■ Task item
After locating the line with "This screenshot has height=405, width=901." in the entries below, output it and each following line up to and including the line with "Given: Click the 62 road shield", exactly and without pictures.

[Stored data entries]
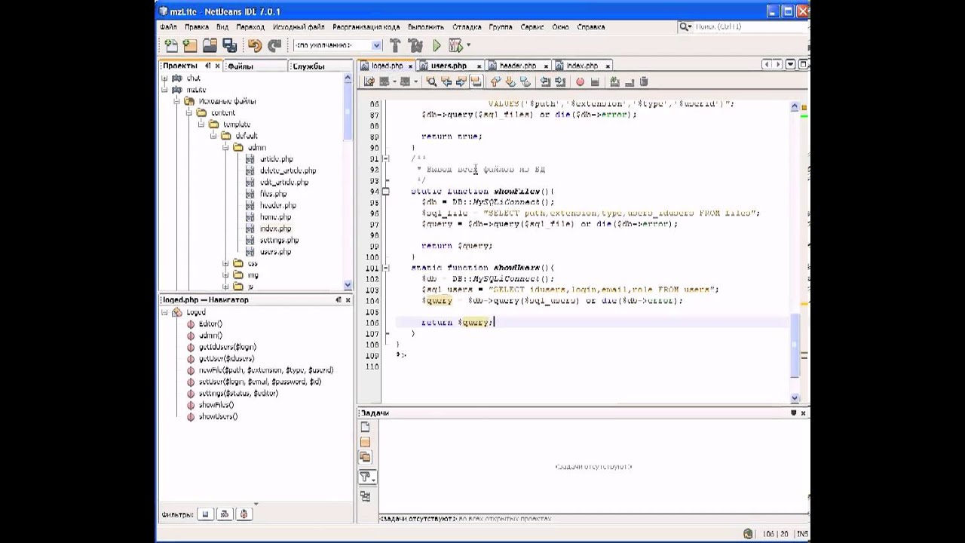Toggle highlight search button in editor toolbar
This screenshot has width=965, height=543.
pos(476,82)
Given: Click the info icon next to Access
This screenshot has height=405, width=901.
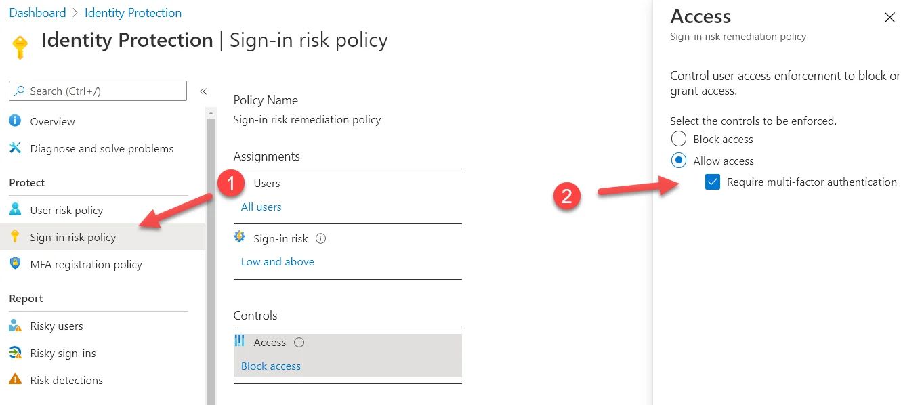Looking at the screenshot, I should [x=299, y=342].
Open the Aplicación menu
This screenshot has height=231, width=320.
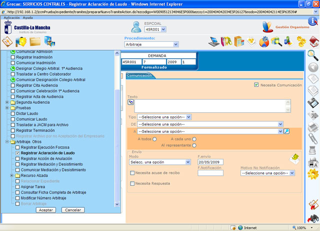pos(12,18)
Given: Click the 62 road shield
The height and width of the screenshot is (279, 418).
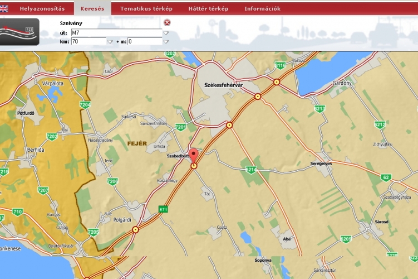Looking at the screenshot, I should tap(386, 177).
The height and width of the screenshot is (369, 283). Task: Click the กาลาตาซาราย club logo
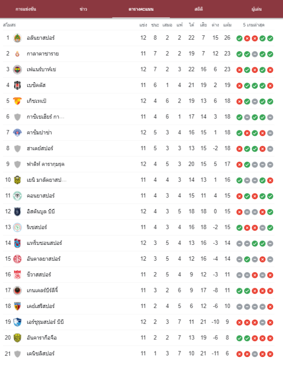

■ Response
This screenshot has height=405, width=901.
Looking at the screenshot, I should [x=299, y=342].
Open the Aplicación menu
This screenshot has height=231, width=320.
pos(12,18)
Given: Click the 62 road shield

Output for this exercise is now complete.